2.10.20.De rechtbank overweegt als volgt. Tegenover de gemotiveerde betwisting door de man heeft de vrouw onvoldoende gesteld om tot het oordeel te kunnen komen dat de man op de peildatum andere horloges bezat dan het Tudor horloge, het Certina horloge en het Seiko Solar horloge. De door de vrouw overgelegde foto’s en aankoopnota’s onderbouwen immers niet dat de man de andere horloges op 2 december 2021 in eigendom had. Tegenover de gemotiveerde betwisting door de man heeft de vrouw ook niet voldoende onderbouwd dat de waarde van de drie hiervoor genoemde horloges hoger ligt dan door de man is gesteld. De rechtbank zal daarom het Tudor horloge (€ 4.000,-), het Certina horloge (€ 500,-) en het Seiko Solar horloge (€ 350,-) toedelen aan de man onder de verplichting € 2.450,- aan de vrouw te vergoeden.

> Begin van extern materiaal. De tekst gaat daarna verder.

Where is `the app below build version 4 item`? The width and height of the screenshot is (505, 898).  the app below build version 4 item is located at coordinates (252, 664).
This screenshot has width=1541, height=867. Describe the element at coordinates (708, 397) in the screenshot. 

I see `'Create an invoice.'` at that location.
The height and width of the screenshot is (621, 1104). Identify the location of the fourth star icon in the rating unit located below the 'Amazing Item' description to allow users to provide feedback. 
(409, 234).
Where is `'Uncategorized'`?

De horlogebandjes en het boek zullen ook aan de man worden toegedeeld. De rechtbank stelt de waarde daarvan op € 100,- respectievelijk € 80,-. De vrouw komt € 90,- toe tot betaling waarvan de rechtbank de man zal verplichten. De vrouw heeft tegenover de betwisting door de man niet voldoende onderbouwd dat van een hogere waarde moet worden uitgegaan.
2.10.21.De man heeft verzocht te bepalen dat de lening bij FREO bij helfte wordt verdeeld. Volgens de man bedraagt de schuld € 1.879,42. De vrouw heeft erkend dat er een schuld is bij FREO, maar betwist bij gebrek aan wetenschap de door de man gestelde hoogte.
De rechtbank overweegt dat schulden niet verdeeld kunnen worden. De rechtbank kan enkel bepalen wat ieders draagplicht is ten aanzien van de schuld. De rechtbank zal bepalen dat ieder van partijen voor de helft draagplichtig is voor de schuld die bestond op 2 december 2021. Het meer of anders verzochte wijst de rechtbank af.
2.10.22.De man heeft gesteld dat partijen een schuld van € 2.000,90 hebben bij Tinka. Volgens de man ziet deze schuld op aankopen die partijen bij Wehkamp hebben gedaan. Hij heeft verzocht deze schuld bij helfte te verdelen. De vrouw betwist dat partijen een schuld hebben bij Tinka. Volgens de vrouw is deze schuld ook niet opgenomen in de belastingaangifte 2020.
2.10.23.De rechtbank overweegt dat door de man een stuk is overgelegd waaruit blijkt dat er een schuld bij Tinka is. Uit het stuk kan echter niet worden afgeleid of de schuld nog bestaat en hoe hoog de schuld is op 2 december 2021. Nu de rechtbank schulden niet kan verdelen, zal de rechtbank bepalen dat voor zover sprake is van een schuld bij Tinka op 2 december 2021 ieder van partijen voor de helft draagplichtig is.
2.10.24.De vrouw heeft gesteld dat zij een leven langleren krediet bij DUO heeft. De schuld bedraagt volgens de vrouw € 11.250,-. Zij heeft verzocht te bepalen dat de man voor de helft draagplichtig is.
De man heeft verweer gevoerd. Hij heeft niet betwist dat de schuld bestaat, maar heeft gesteld dat de schuld aan de vrouw verknocht is. De schuld is immers aangegaan ter ontwikkeling van de vrouw en de man kan daar niet van meeprofiteren. De man is daarom van mening dat hij niet hoeft mee te betalen.
2.10.25.De rechtbank overweegt als volgt. Niet in geschil is dat de vrouw een schuld heeft aan Duo en dat deze schuld aanwezig was op de peildatum. Hetgeen de man heeft aangevoerd kan niet leiden tot de conclusie dat de schuld aan de vrouw is verknocht. Enkel in uitzonderlijke situaties kan verknochtheid van een schuld worden aangenomen. Een dergelijke uitzonderlijke situatie is in dit geval niet gesteld. Dit betekent dat de rechtbank zal bepalen dat ieder van partijen voor de helft draagplichtig is voor de schuld zoals deze op 2 december 2021 bestond.